** BEGIN INPUT **
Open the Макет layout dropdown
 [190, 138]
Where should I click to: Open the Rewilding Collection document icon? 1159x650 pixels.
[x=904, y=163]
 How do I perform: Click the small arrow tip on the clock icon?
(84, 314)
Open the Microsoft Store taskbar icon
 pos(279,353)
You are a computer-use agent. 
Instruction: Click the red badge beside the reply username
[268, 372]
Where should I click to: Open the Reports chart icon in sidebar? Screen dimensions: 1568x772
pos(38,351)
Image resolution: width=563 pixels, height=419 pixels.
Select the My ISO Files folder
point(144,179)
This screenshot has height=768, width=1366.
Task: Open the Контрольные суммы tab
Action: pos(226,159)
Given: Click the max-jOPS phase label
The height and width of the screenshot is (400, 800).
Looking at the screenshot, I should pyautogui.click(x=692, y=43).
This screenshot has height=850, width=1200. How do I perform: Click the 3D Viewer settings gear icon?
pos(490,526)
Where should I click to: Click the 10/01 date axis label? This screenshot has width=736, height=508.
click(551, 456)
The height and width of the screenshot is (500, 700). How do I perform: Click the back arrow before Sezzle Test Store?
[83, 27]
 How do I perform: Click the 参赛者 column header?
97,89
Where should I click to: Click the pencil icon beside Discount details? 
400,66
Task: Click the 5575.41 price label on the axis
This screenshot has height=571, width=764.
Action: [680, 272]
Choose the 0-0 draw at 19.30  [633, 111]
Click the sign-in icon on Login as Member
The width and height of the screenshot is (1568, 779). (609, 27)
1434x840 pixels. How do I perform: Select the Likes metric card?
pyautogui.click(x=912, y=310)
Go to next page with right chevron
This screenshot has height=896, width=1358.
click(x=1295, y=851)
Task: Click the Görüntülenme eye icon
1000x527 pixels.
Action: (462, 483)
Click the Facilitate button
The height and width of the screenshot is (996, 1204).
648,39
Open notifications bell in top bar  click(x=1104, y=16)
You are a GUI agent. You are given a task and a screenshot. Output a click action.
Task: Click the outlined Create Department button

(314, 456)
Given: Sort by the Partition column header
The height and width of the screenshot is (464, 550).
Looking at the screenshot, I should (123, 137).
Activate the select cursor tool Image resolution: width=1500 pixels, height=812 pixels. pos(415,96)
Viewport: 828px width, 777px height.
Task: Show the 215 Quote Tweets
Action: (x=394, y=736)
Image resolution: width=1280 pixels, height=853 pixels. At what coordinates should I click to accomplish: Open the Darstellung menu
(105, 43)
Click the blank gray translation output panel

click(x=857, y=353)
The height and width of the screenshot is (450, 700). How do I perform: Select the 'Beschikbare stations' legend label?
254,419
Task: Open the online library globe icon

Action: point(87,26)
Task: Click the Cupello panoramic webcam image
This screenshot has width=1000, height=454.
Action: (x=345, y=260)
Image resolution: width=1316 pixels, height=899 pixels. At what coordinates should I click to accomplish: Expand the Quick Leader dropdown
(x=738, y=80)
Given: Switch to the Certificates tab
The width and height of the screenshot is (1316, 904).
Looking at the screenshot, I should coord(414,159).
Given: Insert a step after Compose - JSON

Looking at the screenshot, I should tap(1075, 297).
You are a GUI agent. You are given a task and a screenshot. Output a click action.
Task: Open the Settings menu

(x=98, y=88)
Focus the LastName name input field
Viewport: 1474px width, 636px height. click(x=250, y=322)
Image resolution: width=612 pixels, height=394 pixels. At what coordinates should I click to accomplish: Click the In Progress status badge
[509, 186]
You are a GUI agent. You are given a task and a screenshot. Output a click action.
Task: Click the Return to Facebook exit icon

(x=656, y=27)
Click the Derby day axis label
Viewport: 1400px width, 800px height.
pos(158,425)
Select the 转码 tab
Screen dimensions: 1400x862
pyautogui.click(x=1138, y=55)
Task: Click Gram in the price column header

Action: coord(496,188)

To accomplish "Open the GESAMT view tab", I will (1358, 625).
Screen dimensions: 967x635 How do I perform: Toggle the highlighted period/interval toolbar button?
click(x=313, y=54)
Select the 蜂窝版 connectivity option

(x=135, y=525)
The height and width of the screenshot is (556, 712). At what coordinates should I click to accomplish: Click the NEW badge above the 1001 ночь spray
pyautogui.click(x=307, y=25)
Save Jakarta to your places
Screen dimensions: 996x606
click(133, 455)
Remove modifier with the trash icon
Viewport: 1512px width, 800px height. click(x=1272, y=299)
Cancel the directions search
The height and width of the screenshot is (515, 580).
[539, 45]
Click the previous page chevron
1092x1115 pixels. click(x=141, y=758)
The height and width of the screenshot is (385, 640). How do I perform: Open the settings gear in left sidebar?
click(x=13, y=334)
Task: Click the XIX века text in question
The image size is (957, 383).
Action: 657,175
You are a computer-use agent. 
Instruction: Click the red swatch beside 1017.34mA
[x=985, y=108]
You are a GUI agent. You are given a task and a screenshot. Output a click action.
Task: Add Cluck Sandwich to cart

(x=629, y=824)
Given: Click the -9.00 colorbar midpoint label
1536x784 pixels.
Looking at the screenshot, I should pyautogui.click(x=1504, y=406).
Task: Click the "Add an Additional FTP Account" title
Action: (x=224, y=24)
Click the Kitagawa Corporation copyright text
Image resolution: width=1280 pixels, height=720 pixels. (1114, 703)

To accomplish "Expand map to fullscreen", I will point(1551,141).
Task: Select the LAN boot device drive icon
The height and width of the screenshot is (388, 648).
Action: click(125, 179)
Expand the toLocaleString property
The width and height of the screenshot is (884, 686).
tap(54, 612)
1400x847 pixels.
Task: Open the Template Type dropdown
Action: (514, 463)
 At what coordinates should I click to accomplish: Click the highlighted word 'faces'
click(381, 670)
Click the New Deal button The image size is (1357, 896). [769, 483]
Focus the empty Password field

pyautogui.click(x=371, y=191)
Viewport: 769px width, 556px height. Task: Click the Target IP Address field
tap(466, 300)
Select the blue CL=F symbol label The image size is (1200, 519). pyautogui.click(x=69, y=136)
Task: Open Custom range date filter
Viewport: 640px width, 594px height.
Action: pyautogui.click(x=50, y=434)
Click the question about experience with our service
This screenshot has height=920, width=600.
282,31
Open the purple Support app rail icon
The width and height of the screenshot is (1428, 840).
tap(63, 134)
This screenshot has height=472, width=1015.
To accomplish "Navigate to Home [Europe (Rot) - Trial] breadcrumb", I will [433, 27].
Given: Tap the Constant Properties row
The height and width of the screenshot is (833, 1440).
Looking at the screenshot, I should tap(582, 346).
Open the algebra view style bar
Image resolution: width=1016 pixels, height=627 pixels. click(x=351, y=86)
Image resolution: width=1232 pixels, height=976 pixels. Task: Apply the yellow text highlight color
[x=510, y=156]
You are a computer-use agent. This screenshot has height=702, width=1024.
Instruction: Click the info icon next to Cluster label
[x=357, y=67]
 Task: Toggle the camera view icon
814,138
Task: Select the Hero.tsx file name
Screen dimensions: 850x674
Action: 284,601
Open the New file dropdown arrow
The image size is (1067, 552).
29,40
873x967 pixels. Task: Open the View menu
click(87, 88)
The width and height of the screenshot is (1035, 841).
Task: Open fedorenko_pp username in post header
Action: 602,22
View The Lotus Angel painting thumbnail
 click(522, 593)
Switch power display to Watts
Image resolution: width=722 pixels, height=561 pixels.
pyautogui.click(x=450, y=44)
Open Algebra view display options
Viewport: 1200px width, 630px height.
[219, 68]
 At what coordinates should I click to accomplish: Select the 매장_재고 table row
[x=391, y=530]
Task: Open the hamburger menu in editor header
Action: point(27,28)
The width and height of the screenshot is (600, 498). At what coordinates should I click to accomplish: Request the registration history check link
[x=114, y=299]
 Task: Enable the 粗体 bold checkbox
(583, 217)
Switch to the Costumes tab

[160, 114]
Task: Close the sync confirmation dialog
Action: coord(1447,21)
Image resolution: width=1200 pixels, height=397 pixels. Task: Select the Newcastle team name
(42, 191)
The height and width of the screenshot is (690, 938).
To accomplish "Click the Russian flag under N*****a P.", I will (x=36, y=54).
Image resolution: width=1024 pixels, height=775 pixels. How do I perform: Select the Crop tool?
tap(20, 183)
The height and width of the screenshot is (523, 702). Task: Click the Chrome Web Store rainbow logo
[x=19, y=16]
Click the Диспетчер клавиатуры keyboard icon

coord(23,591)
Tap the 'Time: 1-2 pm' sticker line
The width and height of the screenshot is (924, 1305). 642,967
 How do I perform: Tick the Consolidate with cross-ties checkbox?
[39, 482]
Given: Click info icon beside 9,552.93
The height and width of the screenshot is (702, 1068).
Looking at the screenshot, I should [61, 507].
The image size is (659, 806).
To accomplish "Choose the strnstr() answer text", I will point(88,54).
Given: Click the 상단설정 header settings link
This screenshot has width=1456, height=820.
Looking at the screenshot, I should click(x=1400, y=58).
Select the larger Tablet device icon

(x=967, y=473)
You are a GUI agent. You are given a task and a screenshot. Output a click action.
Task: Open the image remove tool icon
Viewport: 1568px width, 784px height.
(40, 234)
** END INPUT **
**BRIEF**: Copy the records verbatim, starting at the line containing "Where should I click to: Open the Rewilding" and ending with the line containing "pos(38,351)", both lines included.

**COMPLETED TASK**:
Where should I click to: Open the Rewilding Collection document icon? 1159x650 pixels.
[x=904, y=163]
 How do I perform: Click the small arrow tip on the clock icon?
(84, 314)
Open the Microsoft Store taskbar icon
 pos(279,353)
You are a computer-use agent. 
Instruction: Click the red badge beside the reply username
[268, 372]
Where should I click to: Open the Reports chart icon in sidebar? Screen dimensions: 1568x772
pos(38,351)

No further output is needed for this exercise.